É como sentir cheiro de flores de manhã cedo. Acordar com o bater das asas de um beija-flor. Beijar a flor. A cama está cheia de pétalas. O beija-flor veio avisar que o dia já amanheceu. A janela estava aberta, ele entrou e saiu. Eu continuei deitada, admirando uma flor. Quis imitar o beija-flor, sem sair.
É como o inverno que passou. A primavera vem logo em seguida. É como milhões de flores nascendo no jardim. Estou entre elas. Posso sentar na grama e conversar com todas elas. Deito na grama e o tempo começa a passar por mim. O tempo passa e as flores passam por mim. Sem me importar para onde vou, deito, sinto o cheiro de uma flor e tanto faz se o chão vai se abrir daqui a um tempo. Pois sei que vai.
Há uma flor em minha cama, e eu não sei muito bem como tocar flores. As pétalas que há, são todas dela. Um novo aroma surge no meu quarto. Desde ontem à noite podia senti-lo fixar-se nas paredes do meu quarto e em cada objeto que possuo. Avisto mais uma vez o beija-flor. Tento afastá-lo da minha.
Continuo sem saber tocá-la, mas ela tão quieta. Como se nada ruim fosse me acontecer caso eu fizer algo errado. O toque de uma flor nunca pode ser errado, para quem sabe o que é uma flor. Disse que eu não entendo de flores, eu mente. Não minto, mas a mente... Que vá para longe.
De uma coisa quero ter certeza. Encho de terra minha cama, encho de água. Quero vê-la florescer nos meus braços. Quero sempre as pétalas a me cobrir. Quero ser terra e água. Quero ser o vaso. Quero puxar a descarga.
É como uma flor seca. A visita do beija-flor que morre. Veio entrar no meu quarto, bateu a cabeça na janela. Cai, decompõe. Um pássaro maior vem a comer os restos. Um gato velho vem comer o pássaro maior. Não quero assistir. Enfia as garras no peito do urubu, cai. Sangram de ambos os lados. Ninguém vence.

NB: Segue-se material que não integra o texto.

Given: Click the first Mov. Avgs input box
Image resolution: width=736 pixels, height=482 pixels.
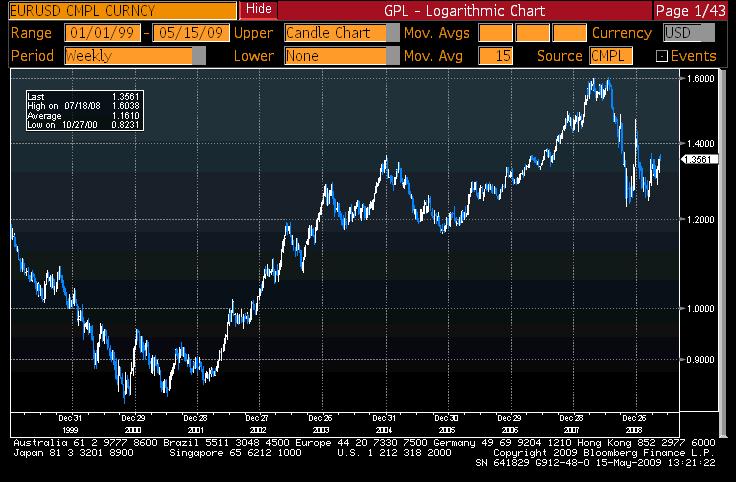Looking at the screenshot, I should pyautogui.click(x=495, y=33).

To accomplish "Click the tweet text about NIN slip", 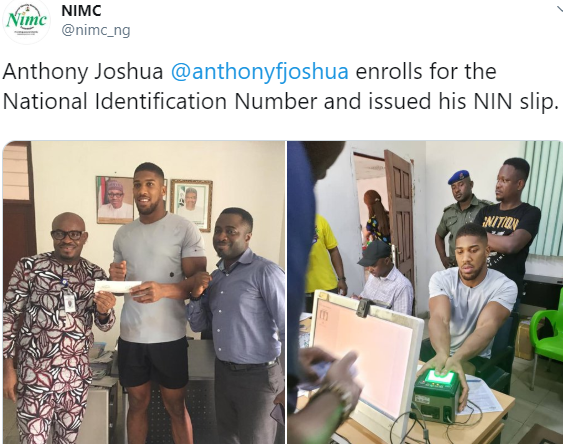I will pyautogui.click(x=280, y=87).
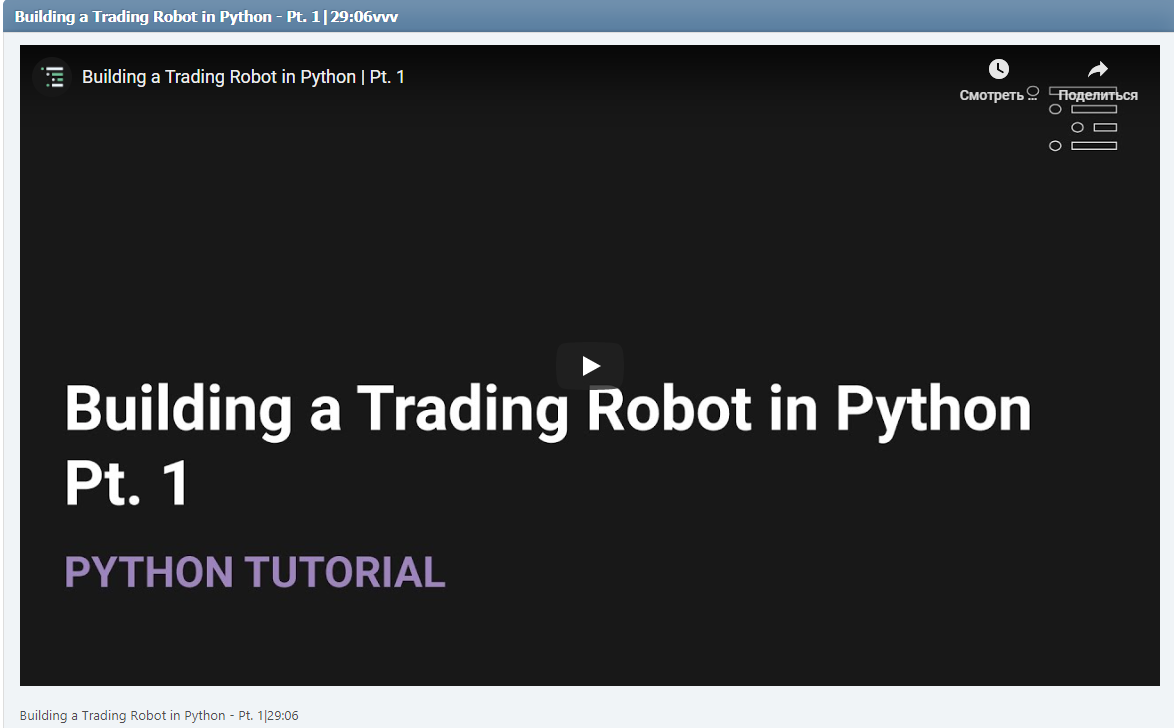Select the bottom radio circle in the overlay
The image size is (1174, 728).
pos(1055,145)
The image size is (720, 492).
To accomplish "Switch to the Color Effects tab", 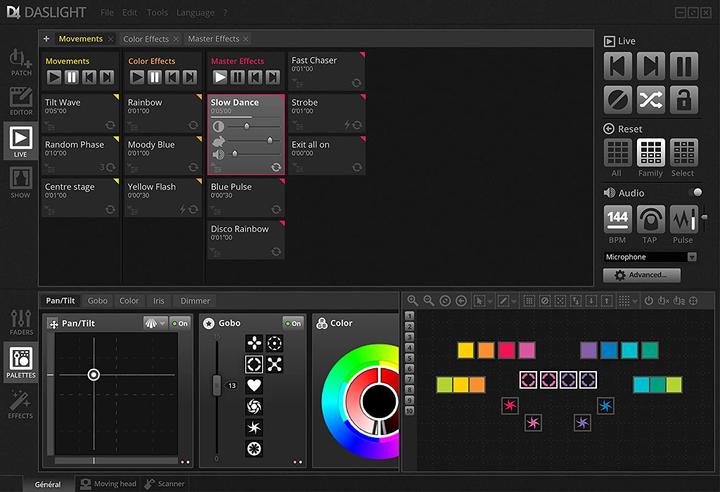I will click(145, 39).
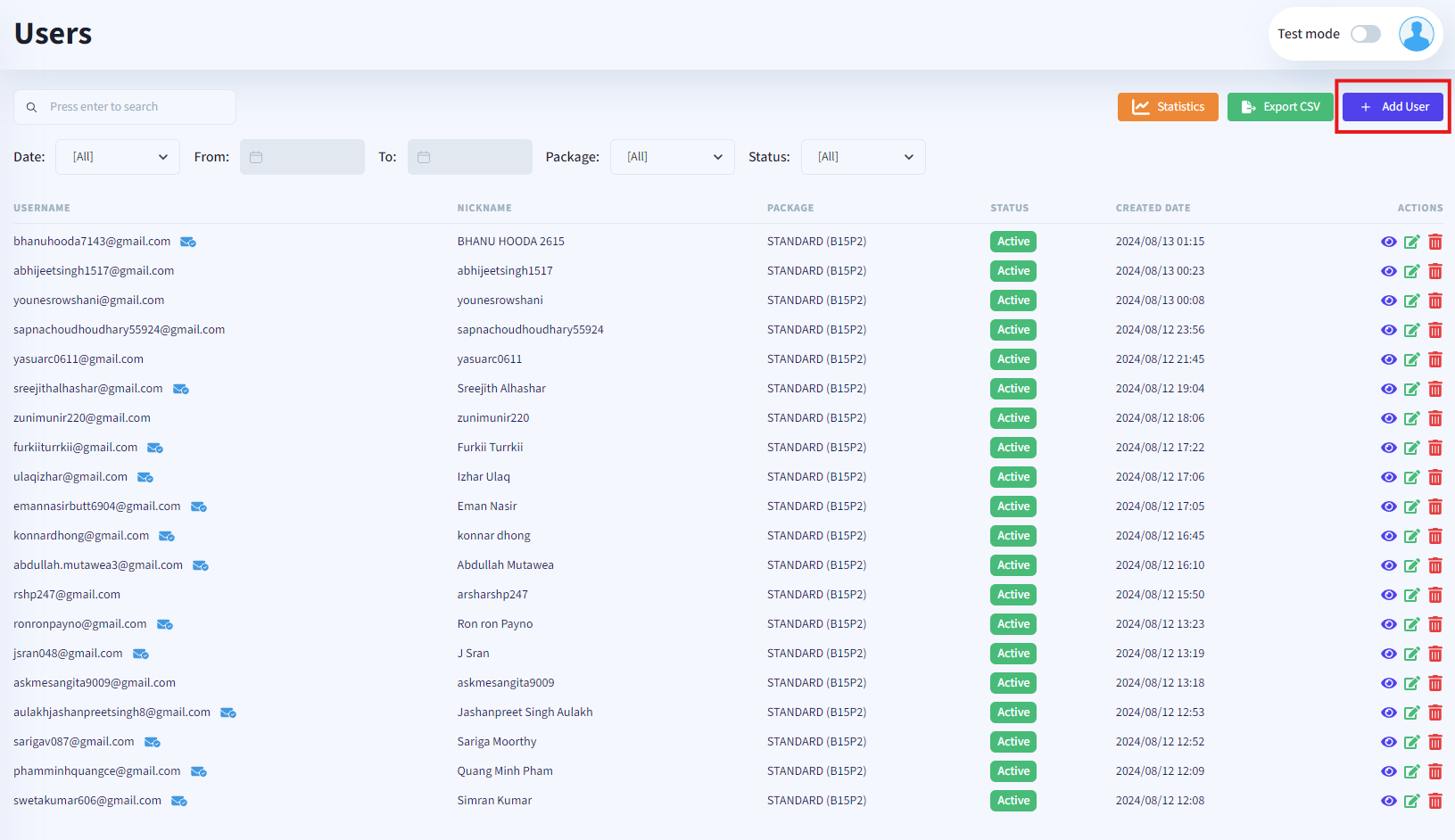Delete the user zunimunir220@gmail.com
This screenshot has height=840, width=1455.
pos(1434,418)
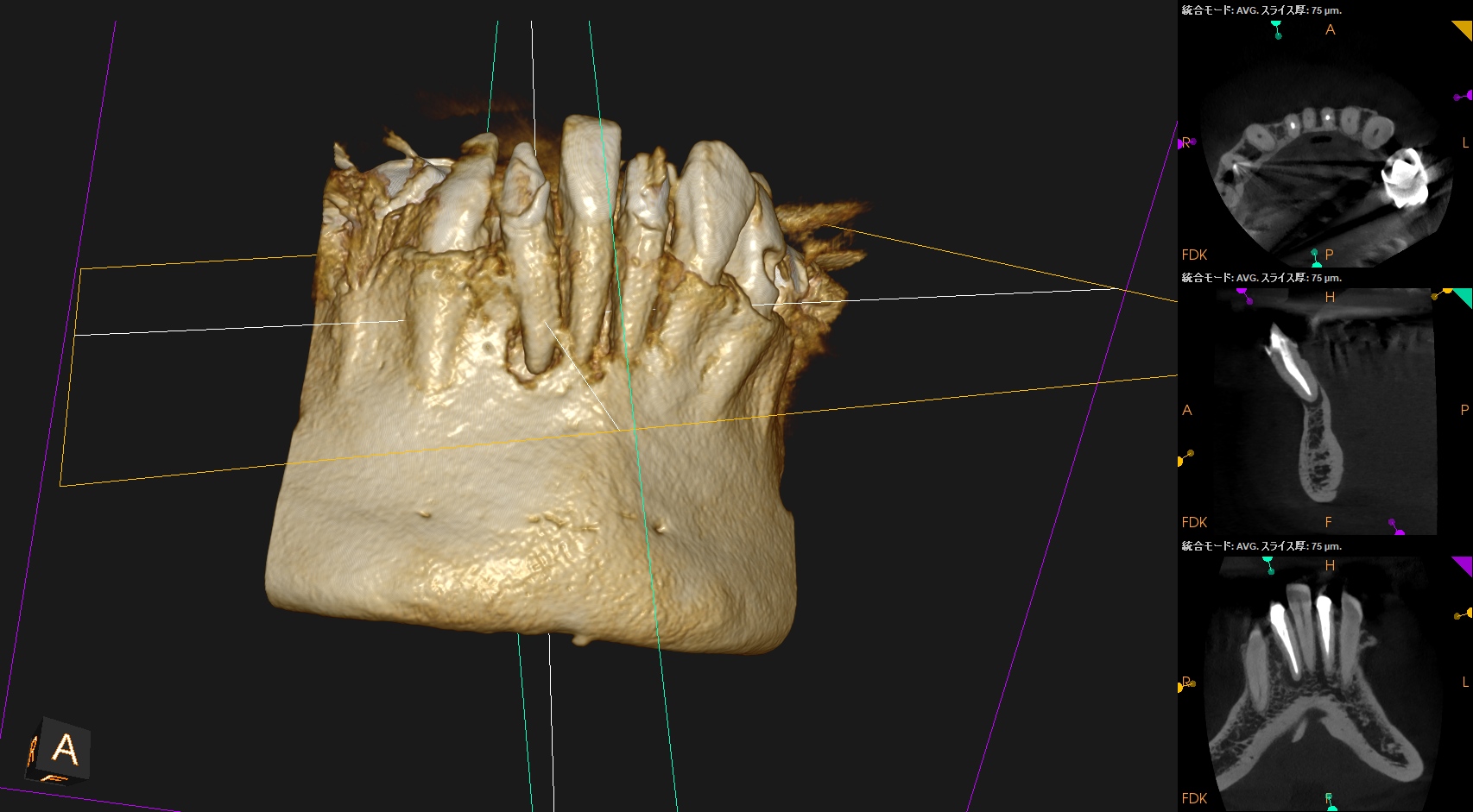Screen dimensions: 1473x812
Task: Click top purple plane handle in sagittal view
Action: [x=1244, y=295]
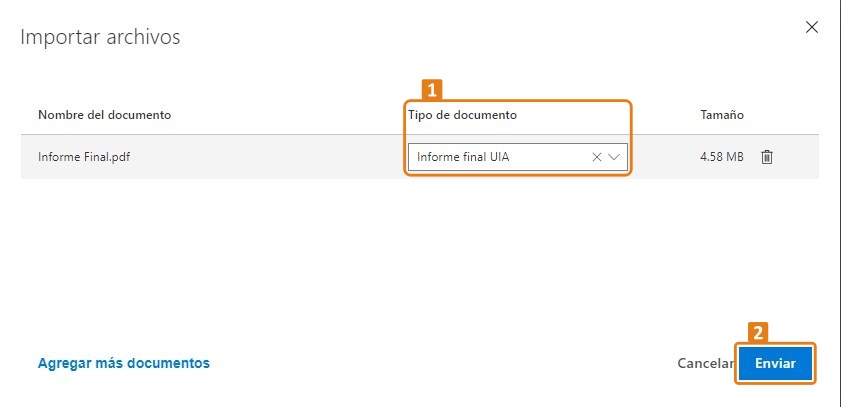
Task: Clear the selected Informe final UIA value
Action: coord(596,157)
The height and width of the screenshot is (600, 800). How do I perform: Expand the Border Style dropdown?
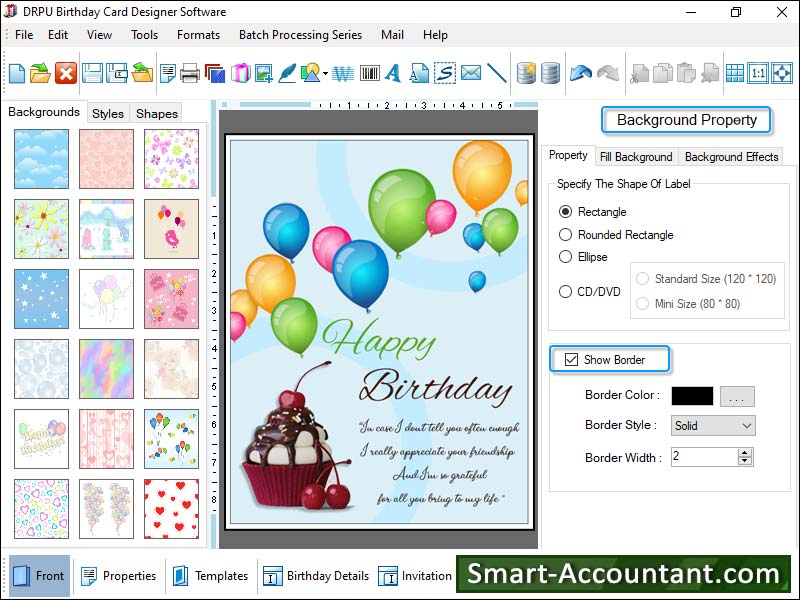pyautogui.click(x=746, y=426)
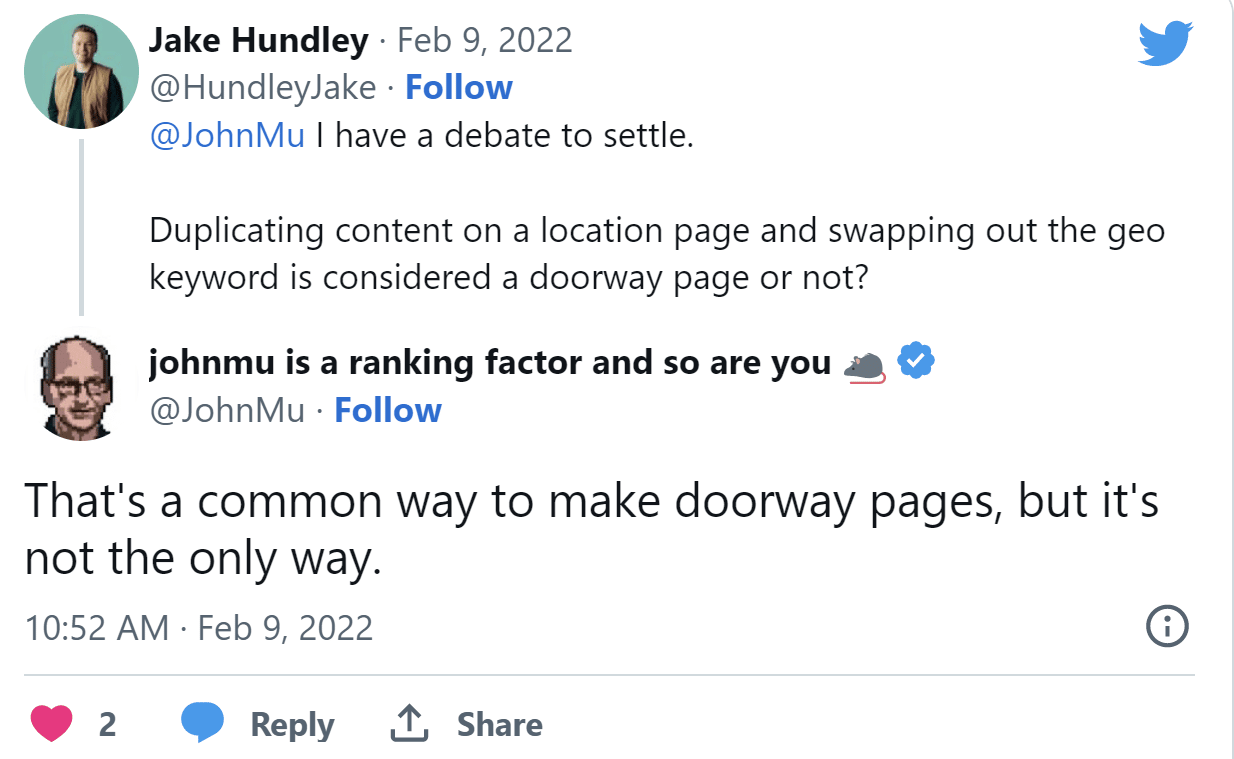Click the Twitter bird logo
This screenshot has width=1234, height=759.
(1165, 45)
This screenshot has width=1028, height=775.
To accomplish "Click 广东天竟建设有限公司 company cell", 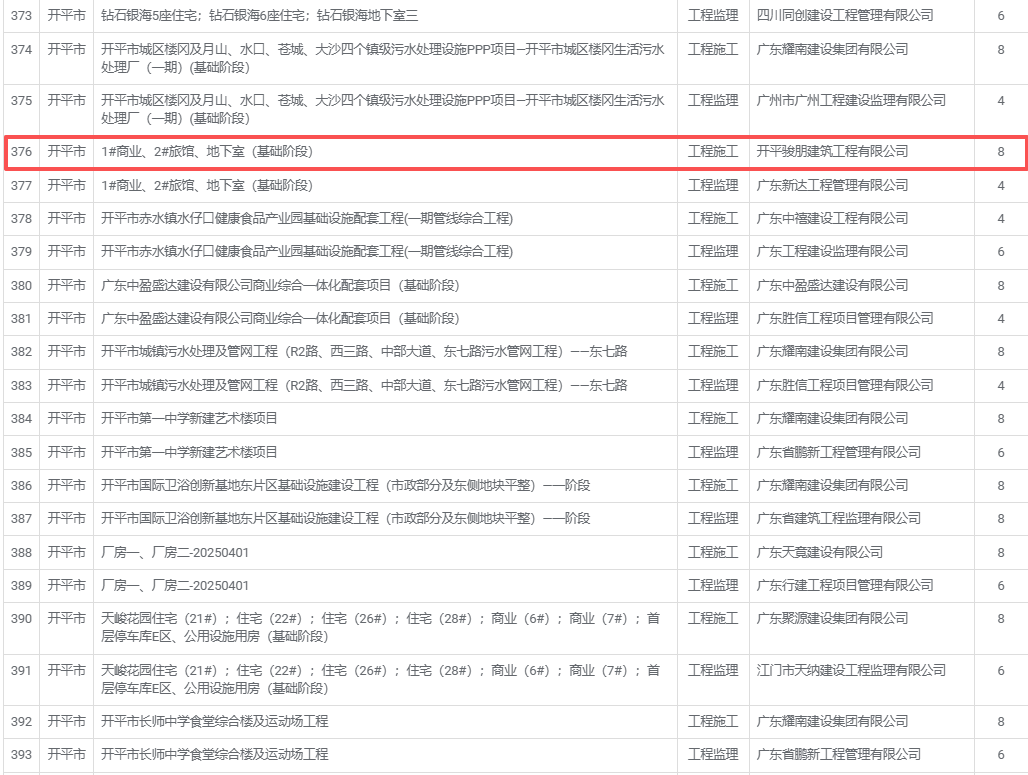I will [819, 552].
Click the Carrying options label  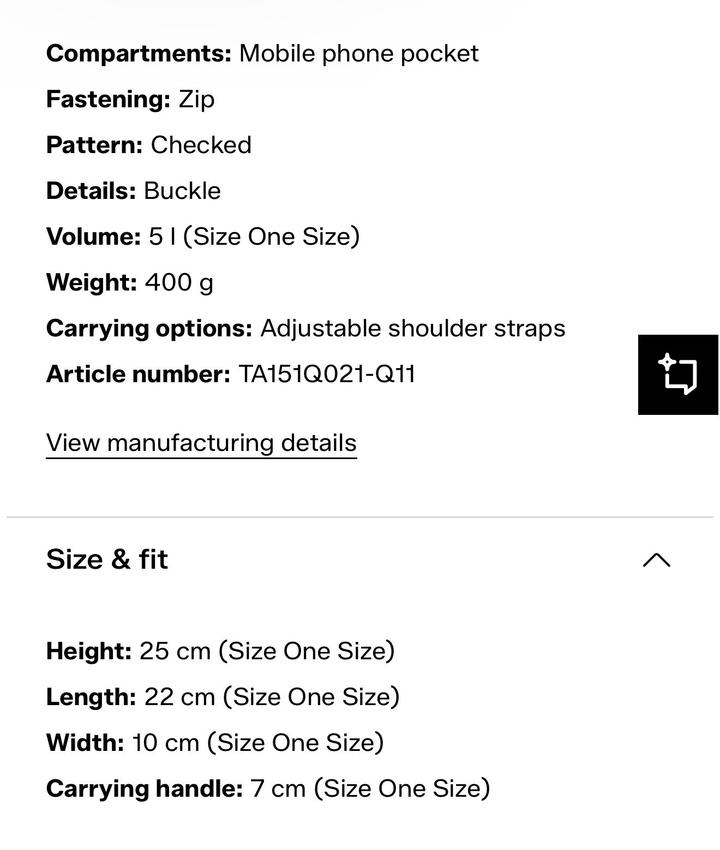pyautogui.click(x=149, y=328)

É como a luta silenciosa de todos os dias. Como a mudança do belo para o feio. Para o grosseiro, sórdido. Minha cama não passa de velhos lençóis que nunca lavo. E é incrível a dificuldade que tenho para escrever lençóis. Atrapalho-me entre o cê-cedilha e o acento.
Há nada mais e nada mais que nada e nada que eu queira mais. O começo de algo tão diferente do fim. Mas concluo que não devo me preocupar, logo mais estarei ao lado de todos os outros, tão iguais e diferentes. Não questiono mais, o fim não é saber, o fim é não saber. Concluo e desapareço do espaço, perdendo os laços, sentindo o descaso, aliviando-me como uma pedra sendo jogada no rio.
Deve ser tão confortável, afundar e afundar. Chegar ao fim. Se o que querias era agonia, deixa o menino te encontrar no meio de todas as outras. O lançamento perfeito. Seja por alegria, raiva ou falta do que fazer. Levanta a mão, te solta, pedra. Vais para longe, e eu não posso te alcançar. E eu não sei se é o fim, então é.